Screenshot grounding data:
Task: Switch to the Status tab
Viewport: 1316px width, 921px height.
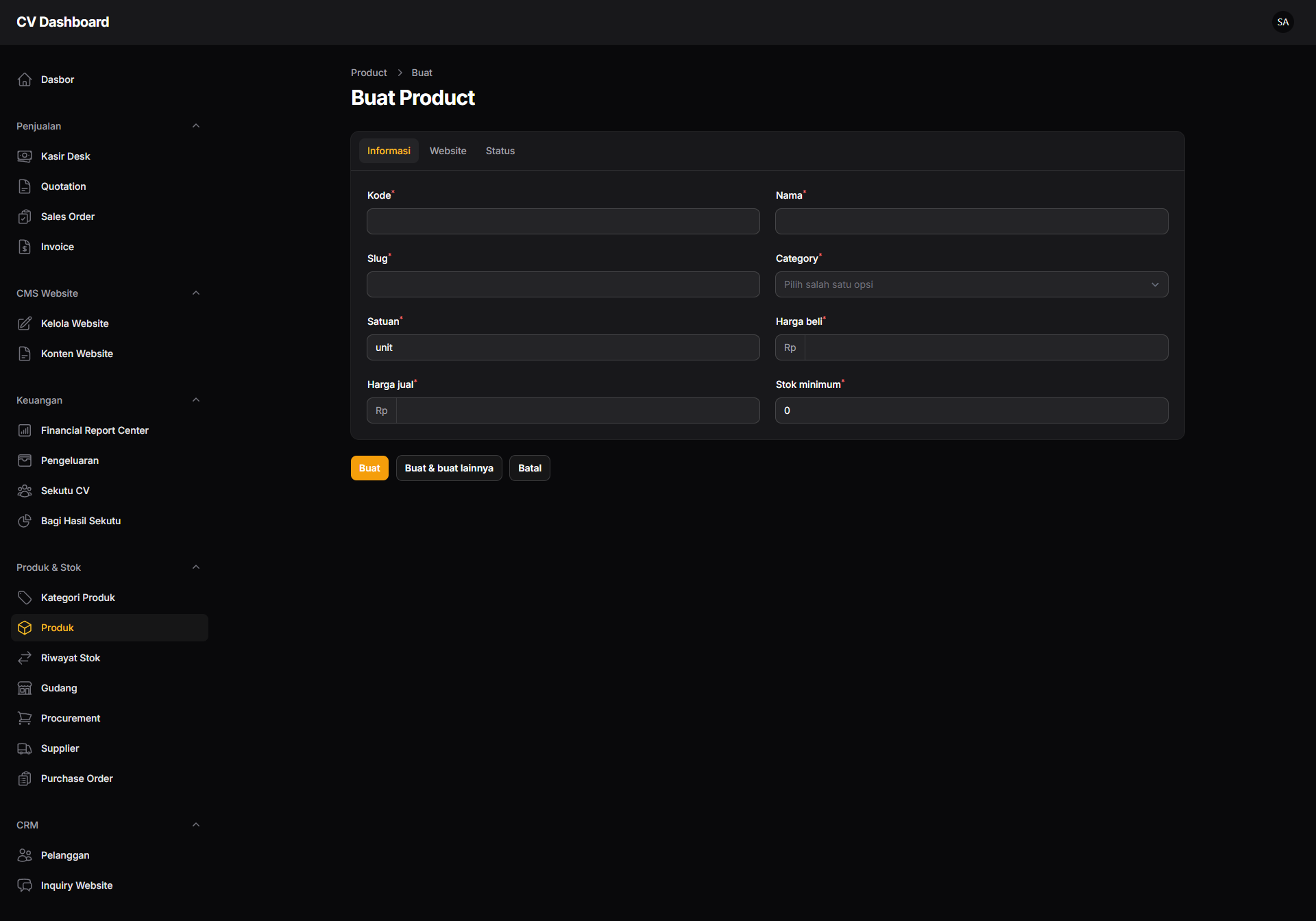Action: [x=500, y=151]
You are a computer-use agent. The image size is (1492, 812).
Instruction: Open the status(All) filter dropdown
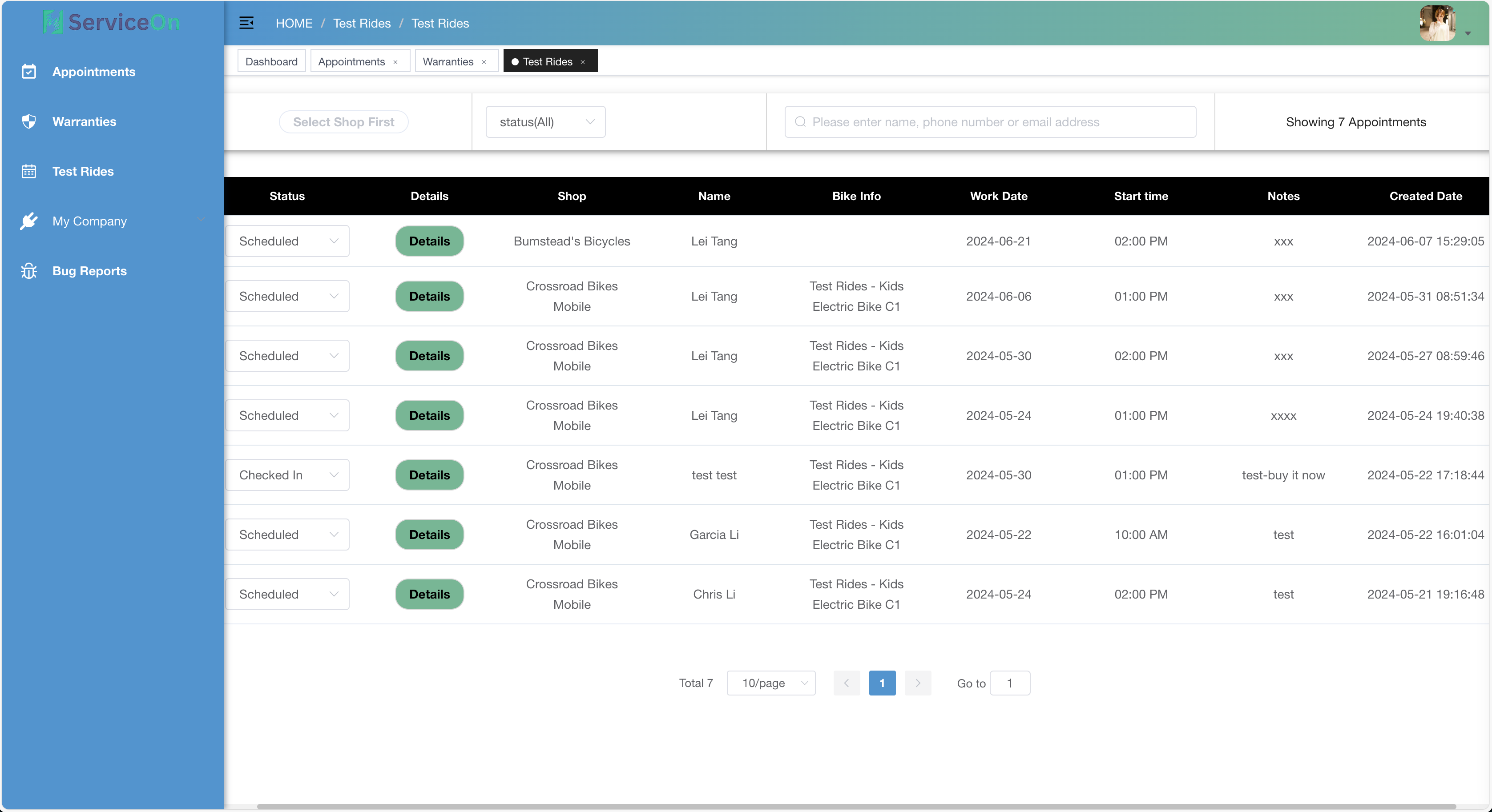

WHAT TO DO: Each line from the one containing "You are a computer-use" to the final line of the data must be printed exactly, both included, with nothing else and no pictures.

RESULT BELOW:
You are a computer-use agent. The image size is (1492, 812).
Instruction: Open the status(All) filter dropdown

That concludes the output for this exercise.